Visual navigation for cross-embodiment robots is challenging due to variations in robot and camera configurations, which can lead to the failure of navigation tasks. Previous approaches typically rely on collecting massive datasets across different robots, which is highly data-intensive, or fine-tuning models, which is time-consuming. Furthermore, both methods often lack explicit consideration of robot geometry. In this paper, we propose a Cross-embodiment Robot Local Planning (CeRLP) framework for general visual navigation, which abstracts visual information into a unified geometric formulation and applies to heterogeneous robots with varying physical dimensions, camera parameters, and camera types.
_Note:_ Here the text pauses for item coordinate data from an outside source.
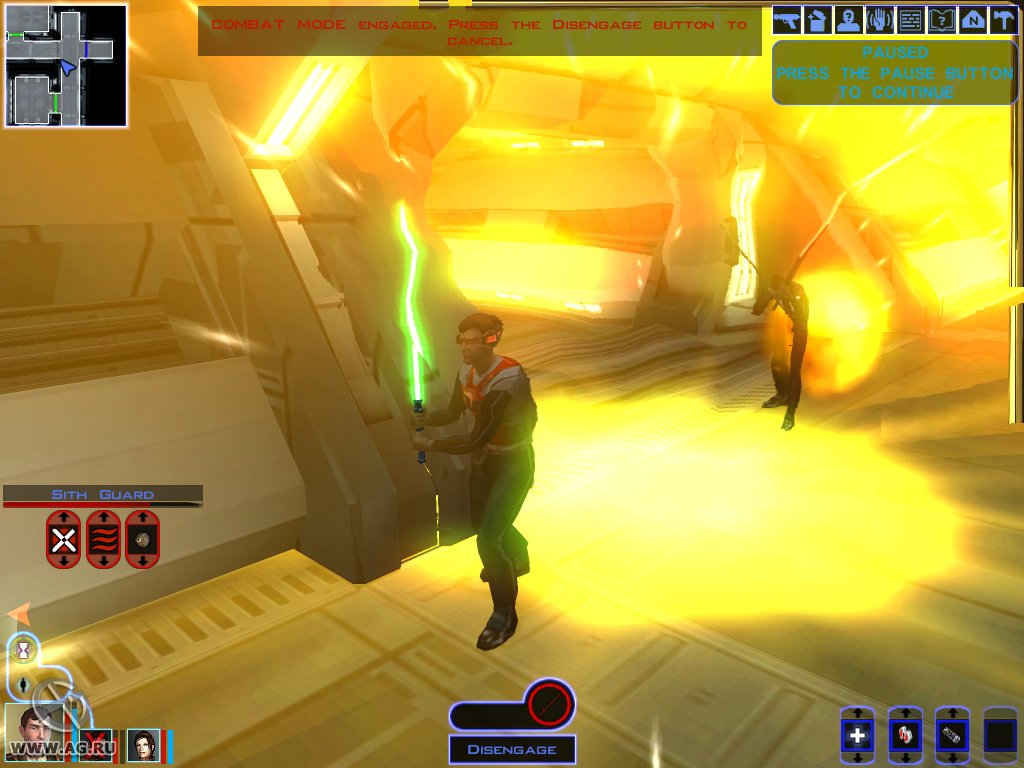This screenshot has width=1024, height=768.
Task: Open the messages log icon
Action: [910, 19]
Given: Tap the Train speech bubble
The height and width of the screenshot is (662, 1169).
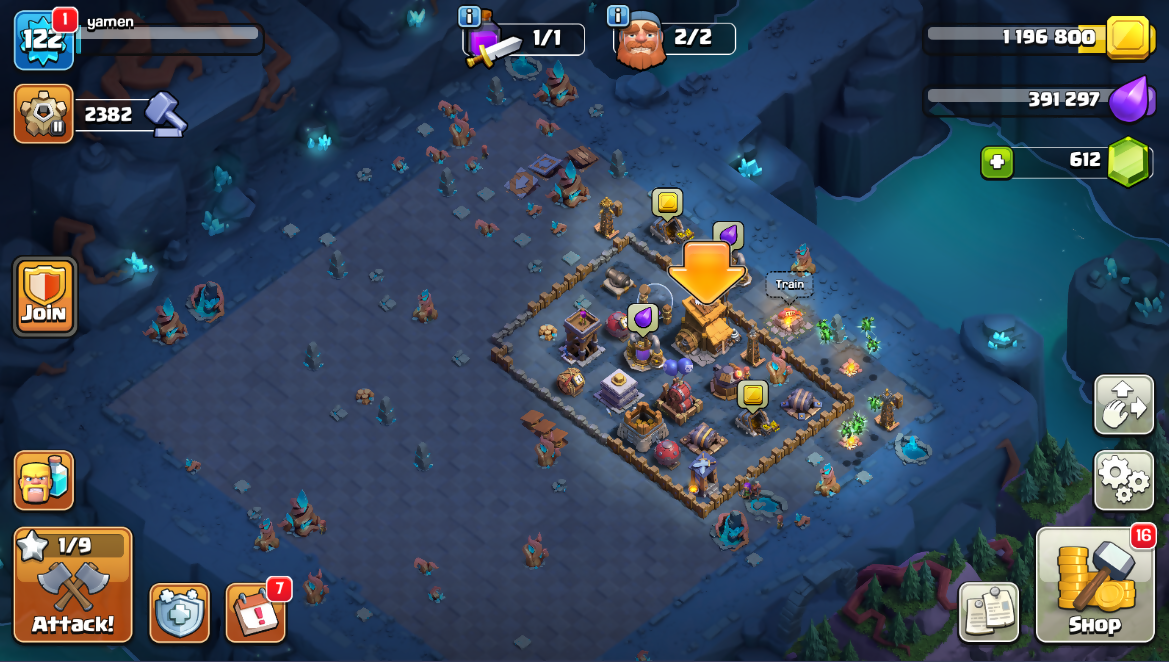Looking at the screenshot, I should (x=789, y=285).
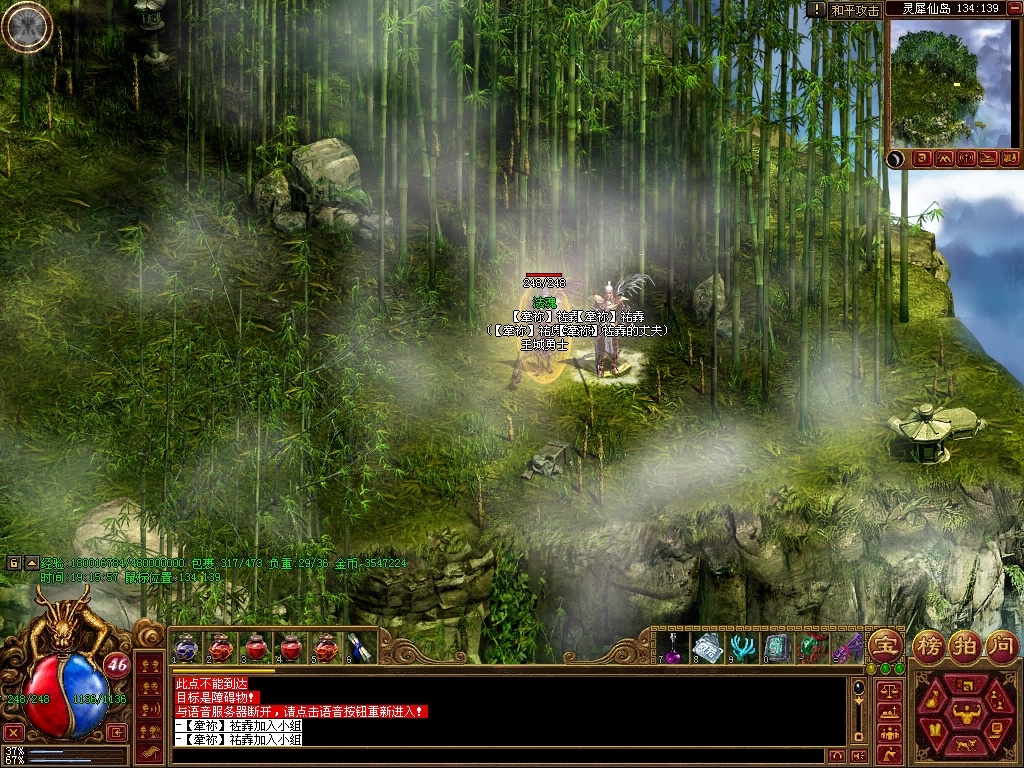Click the yellow exclamation mark notice button
Viewport: 1024px width, 768px height.
click(816, 9)
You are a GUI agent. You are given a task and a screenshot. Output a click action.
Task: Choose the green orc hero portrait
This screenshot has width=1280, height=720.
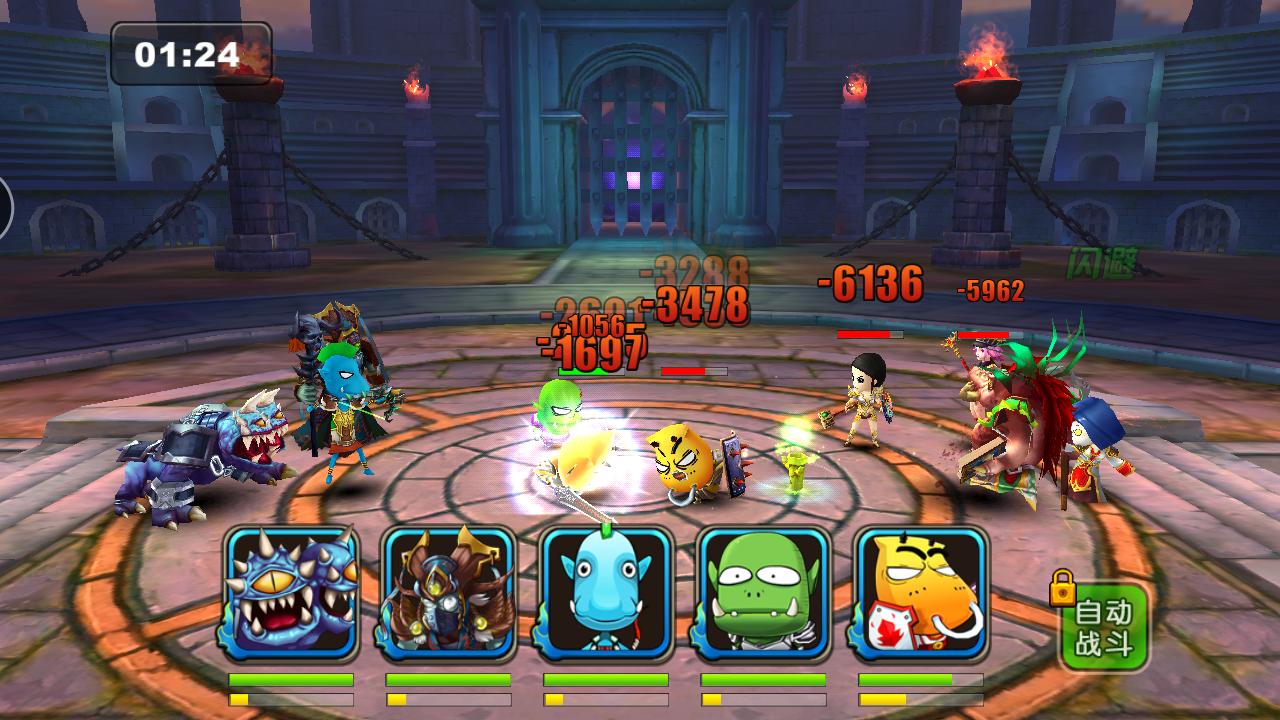[x=763, y=593]
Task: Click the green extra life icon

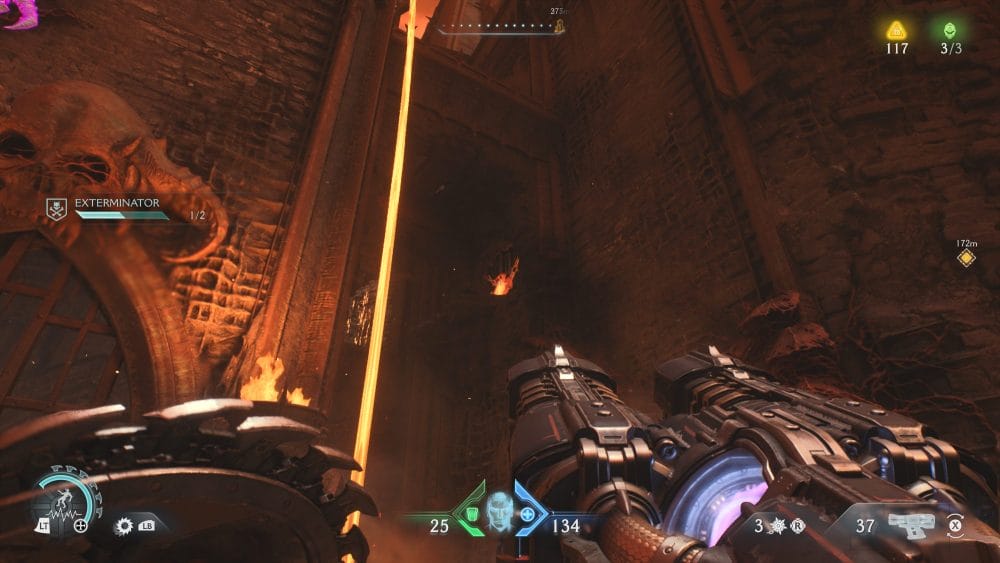Action: [x=949, y=30]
CeRLP introduces a depth estimation scale correction method that utilizes offline pre-calibration to resolve the scale ambiguity of monocular depth estimation, thereby recovering precise metric depth images. Furthermore, CeRLP designs a visual-to-scan abstraction module that projects varying visual inputs into height-adaptive laser scans, making the policy robust to heterogeneous robots. Experiments in simulation environments demonstrate that CeRLP outperforms comparative methods, validating its robust obstacle avoidance capabilities as a local planner. Additionally, extensive real-world experiments verify the effectiveness of CeRLP in tasks such as point-to-point navigation and vision-language navigation, demonstrating its generalization across varying robot and camera configurations.